E se ce ne curassimo, invece? Cosa succederebbe se riconoscessimo che gli animali hanno dei diritti, primo fra tutti il diritto a vivere? «Il processo è cominciato: per produzione teorica e per numero di militanti il movimento per la liberazione degli animali è il solo che, in questo periodo di riflusso, cresce invece di prosciugarsi», risponde la filosofa Paola Cavalieri. Che denuncia Expo come occasione mancata («il discorso eretico è stato silenziato»), però si sottrae al dialogo: «Un dialogo che porta a soluzioni contrattualistiche è possibile solo fra pari — dice —: se una parte ha una forza soverchiante, finisce invece per tradursi in arretramento della parte più debole. Dialoghereste con cui difende le mutilazioni sessuali femminili? Qualunque cosa otteniate, che si facciano in ospedale invece che nelle capanne, il risultato sarà legittimare lo status quo» .
Disequilibri
C’è un luogo del pianeta dove abitano più gatti che uomini. È Aoshima, isola remota a sud del Giappone, dove i felini furono portati per occuparsi dei topi che infestavano le barche dei pescatori. Si sono moltiplicati, curati e coccolati com’erano, e si moltiplicheranno ancora. È un esempio di come l’uomo, per quanto animato dalle migliori intenzioni, possa diventare il principale responsabile dei disequilibri dell’ambiente. Come nell’isola remota del Giappone, ci sono metropoli dell’Occidente nelle quali abitano più cani che bambini. Mentre nelle zone tropicali e subtropicali ettari di mangrovie scompaiono, intere foreste pluviali grandi come l’Amazzonia.

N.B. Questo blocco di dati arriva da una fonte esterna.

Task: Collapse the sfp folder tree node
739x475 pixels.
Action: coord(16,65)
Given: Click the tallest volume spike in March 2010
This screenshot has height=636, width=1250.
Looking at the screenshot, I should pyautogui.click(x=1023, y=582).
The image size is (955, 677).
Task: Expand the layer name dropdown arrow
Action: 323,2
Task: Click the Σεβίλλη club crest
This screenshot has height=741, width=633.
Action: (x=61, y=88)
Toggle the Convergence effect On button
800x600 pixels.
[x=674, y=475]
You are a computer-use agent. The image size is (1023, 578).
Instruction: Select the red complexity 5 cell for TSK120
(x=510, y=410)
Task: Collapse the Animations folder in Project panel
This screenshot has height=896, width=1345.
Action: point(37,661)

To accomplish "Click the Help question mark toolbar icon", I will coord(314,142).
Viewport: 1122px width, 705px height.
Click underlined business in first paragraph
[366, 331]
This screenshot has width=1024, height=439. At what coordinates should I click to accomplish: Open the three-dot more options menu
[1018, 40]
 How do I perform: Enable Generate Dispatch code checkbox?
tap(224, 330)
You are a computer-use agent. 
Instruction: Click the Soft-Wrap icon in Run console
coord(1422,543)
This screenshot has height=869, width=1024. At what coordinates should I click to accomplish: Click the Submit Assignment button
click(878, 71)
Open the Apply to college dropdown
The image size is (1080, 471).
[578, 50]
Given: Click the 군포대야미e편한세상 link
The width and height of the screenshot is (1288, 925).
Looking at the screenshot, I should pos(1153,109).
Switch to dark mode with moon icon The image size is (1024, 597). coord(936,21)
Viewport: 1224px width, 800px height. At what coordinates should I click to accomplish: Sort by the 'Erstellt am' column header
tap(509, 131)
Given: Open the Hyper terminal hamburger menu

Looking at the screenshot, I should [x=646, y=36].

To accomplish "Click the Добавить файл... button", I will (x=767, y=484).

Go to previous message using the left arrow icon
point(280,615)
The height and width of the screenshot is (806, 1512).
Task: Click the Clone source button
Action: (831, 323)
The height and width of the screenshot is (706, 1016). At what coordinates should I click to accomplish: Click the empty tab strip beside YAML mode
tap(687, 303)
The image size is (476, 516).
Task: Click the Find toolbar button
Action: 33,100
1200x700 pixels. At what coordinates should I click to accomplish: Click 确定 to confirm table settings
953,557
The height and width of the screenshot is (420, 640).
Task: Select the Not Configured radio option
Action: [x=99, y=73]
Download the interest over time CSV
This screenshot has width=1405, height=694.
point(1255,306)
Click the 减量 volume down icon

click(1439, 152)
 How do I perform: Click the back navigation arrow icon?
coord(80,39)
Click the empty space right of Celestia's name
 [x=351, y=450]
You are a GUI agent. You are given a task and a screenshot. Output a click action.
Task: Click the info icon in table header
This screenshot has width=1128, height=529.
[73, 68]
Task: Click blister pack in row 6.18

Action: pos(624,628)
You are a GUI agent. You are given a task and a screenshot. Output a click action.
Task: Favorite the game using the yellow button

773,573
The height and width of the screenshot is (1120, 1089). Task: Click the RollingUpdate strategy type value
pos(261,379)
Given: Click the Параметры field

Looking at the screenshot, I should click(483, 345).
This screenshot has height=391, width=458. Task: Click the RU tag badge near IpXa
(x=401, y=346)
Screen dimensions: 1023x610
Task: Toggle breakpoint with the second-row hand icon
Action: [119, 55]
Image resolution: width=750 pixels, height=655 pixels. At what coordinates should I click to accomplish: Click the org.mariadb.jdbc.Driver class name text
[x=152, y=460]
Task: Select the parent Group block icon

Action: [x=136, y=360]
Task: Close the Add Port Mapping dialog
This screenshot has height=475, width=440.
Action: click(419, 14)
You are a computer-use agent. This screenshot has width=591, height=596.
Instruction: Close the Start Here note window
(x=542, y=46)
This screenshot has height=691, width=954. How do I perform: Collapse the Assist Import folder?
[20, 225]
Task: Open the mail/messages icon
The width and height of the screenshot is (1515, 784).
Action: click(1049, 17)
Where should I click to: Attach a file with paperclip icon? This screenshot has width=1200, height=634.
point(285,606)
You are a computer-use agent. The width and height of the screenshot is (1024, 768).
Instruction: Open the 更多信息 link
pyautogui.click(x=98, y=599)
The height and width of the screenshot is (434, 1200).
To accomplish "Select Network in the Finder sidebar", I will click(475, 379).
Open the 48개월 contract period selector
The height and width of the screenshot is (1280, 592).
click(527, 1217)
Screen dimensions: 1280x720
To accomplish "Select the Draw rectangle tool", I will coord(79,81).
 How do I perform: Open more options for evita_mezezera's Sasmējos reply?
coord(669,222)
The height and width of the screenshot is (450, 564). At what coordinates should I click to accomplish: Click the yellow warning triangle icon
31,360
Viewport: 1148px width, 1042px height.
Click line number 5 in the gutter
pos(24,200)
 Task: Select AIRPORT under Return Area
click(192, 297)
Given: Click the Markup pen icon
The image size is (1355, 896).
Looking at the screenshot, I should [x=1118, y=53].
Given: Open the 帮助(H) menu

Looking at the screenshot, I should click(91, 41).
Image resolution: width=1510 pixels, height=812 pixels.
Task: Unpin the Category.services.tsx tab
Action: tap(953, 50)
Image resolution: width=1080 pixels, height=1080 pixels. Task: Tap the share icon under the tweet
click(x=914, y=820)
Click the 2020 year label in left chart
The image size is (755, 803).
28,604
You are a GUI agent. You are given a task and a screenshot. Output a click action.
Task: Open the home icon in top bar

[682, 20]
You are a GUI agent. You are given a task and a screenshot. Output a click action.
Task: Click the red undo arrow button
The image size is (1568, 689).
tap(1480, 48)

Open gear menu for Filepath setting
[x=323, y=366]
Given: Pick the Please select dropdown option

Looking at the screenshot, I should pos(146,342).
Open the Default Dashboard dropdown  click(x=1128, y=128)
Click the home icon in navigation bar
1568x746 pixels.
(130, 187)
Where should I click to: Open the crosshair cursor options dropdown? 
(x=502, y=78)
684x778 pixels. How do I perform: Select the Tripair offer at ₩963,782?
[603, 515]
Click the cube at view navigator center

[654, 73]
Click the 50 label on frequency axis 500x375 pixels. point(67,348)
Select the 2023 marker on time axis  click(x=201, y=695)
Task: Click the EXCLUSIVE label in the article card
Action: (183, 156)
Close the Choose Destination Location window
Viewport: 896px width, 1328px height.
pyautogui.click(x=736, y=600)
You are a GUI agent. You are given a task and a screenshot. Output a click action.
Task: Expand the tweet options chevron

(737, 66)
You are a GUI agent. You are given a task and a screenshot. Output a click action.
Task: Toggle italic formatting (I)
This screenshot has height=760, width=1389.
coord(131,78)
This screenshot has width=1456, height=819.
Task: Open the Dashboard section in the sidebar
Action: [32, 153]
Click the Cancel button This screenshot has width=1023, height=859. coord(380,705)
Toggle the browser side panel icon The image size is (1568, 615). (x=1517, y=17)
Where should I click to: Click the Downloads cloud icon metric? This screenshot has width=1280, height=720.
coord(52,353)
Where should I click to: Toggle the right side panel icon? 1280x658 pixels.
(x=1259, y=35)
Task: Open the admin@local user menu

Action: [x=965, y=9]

Nelle nuove generazioni sta crescendo la sensibilità verso gli animali, insieme alla sensibilità ecologica per un pianeta davvero in equilibrio. Ma cresce anche il sistema da «catena di montaggio» dell’industria della carne. L’ingegnerizzazione delle fattorie ha già prodotto animali con più prole, che rendono di più e costano di meno. Come scrive il New York Times «non siamo d’accordo su dove tracciare la linea per proteggere i diritti degli animali, ma quasi tutti siamo d’accordo che c’è una linea da tracciare».